- _Assignment_
For each line of the data below that contains "person", return that line.

- _Input data_
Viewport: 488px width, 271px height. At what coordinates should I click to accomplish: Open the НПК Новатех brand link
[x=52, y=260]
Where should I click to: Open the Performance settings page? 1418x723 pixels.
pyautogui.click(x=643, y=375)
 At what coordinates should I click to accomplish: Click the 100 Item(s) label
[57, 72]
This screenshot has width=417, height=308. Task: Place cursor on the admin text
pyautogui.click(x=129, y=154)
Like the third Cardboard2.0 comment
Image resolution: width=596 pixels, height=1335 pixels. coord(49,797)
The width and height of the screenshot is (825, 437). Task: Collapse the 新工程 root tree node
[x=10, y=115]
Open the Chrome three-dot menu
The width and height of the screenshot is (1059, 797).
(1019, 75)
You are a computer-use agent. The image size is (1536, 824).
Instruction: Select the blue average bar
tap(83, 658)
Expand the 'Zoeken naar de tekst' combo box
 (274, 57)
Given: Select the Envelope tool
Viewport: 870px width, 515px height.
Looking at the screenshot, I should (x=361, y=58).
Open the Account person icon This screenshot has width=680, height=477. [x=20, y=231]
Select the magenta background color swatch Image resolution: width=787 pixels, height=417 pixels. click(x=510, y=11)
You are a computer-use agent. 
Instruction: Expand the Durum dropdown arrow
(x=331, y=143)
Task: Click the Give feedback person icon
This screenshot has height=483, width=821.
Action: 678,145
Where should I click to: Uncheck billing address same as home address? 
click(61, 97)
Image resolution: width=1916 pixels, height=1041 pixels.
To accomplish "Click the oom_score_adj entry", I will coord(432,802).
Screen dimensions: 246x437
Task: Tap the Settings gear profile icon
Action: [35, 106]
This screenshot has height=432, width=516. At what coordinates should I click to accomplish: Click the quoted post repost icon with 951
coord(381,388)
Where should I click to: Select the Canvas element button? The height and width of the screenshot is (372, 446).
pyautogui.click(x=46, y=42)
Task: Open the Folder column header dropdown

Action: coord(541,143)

- _Answer for this exercise_
Open the Account person icon This screenshot has width=680, height=477. [x=20, y=231]
Task: Click the Give feedback person icon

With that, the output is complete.